Foram 5:52 horas passadas sobre a bicicleta e que entraram no rol das minhas lembranças mais extenuantes. Tanto tempo que deixou a indelével marca de queimado de short nas pernas. Afinal, nas últimas 2 horas de prova fazia 37 graus.

Vi bêbado oferecendo churrasquinho e cerveja no início da manhã e ouvi gritos de espectadores que me confundiram com gente famosa. Vi homens empurrando bicicletas em subidas em que ainda me mantinha firme e forte. Alguns desistiram, outros estavam sentados no meio do asfalto com o rosto cheio de sangue das quedas em descidas perigosas.

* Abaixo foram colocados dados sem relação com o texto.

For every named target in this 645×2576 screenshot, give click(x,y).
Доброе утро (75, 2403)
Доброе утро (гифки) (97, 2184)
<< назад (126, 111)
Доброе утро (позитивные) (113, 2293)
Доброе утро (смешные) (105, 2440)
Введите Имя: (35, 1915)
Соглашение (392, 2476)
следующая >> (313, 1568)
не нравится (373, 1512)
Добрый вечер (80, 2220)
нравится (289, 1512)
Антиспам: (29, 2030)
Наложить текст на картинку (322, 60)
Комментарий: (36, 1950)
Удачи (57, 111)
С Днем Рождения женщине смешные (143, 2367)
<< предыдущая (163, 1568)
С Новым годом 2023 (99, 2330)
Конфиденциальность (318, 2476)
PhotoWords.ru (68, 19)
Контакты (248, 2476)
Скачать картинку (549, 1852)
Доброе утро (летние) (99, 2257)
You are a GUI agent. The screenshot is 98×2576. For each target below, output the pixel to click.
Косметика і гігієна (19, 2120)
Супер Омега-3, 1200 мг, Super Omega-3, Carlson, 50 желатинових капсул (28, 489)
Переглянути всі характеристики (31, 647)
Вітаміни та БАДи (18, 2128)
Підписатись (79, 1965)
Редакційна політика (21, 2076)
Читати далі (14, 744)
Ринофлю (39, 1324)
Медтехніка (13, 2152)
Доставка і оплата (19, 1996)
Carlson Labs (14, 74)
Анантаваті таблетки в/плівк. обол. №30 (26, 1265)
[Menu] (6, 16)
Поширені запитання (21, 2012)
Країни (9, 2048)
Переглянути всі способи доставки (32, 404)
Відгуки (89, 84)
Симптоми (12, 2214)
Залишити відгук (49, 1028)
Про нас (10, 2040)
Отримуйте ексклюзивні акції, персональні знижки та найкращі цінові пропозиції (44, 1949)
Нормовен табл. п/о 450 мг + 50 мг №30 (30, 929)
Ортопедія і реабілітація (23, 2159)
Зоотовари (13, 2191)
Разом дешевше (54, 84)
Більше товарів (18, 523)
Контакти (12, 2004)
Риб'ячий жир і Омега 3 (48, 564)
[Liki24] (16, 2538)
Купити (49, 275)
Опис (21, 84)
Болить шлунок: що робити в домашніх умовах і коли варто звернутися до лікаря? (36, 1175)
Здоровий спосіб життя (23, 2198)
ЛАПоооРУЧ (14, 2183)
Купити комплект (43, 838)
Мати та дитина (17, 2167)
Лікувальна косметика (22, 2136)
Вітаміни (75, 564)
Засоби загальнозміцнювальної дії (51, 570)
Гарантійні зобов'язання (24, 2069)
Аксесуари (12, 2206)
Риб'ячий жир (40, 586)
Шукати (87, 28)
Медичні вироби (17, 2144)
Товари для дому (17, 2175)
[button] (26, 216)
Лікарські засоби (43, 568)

Cruzei com amigos que me injetavam disposição quando passavam por mim na torcida e fiz outros pelo caminho.

Tenho certeza de que a cidade de Cunha nunca mais será a mesma depois do L’Étape: ciclistas vindos de todos os cantos do Brasil (alguns, do mundo) com seus gadgets néon, um léxico próprio e marmitas com batata doce fechando todas as ruas principais da cidade. Além disso, o percurso era desumano: 112km de distância com 2800m de diferença de altura – isso significa intermináveis subidas e descidas por todas aquelas serras que protegem Cunha das cidades vizinhas, como Paraty e Aparecida. Era uma prova para separar homens e mulheres de meninos e meninas.

O que nos leva a sair da cama às 5 da manhã pra pedalar? O que nos move para seguir girando os pedais por quilômetros a fio ou em ziguezagues em direção ao céu? Curvada sobre minha bicicleta, só posso me concentrar no exato momento do meu voo: estou arrancada da continuidade do tempo, agarrada a um fragmento retirado tanto do passado como do futuro. Estou avessa a tudo que sou, tudo que fui e tudo que serei. Por isso não tenho medo.

Toda água que encharcou meu corpo nas 5:52 horas prova, a devolvo em lágrimas no cruzar da linha de chegada. As pernas ardiam. O coração também.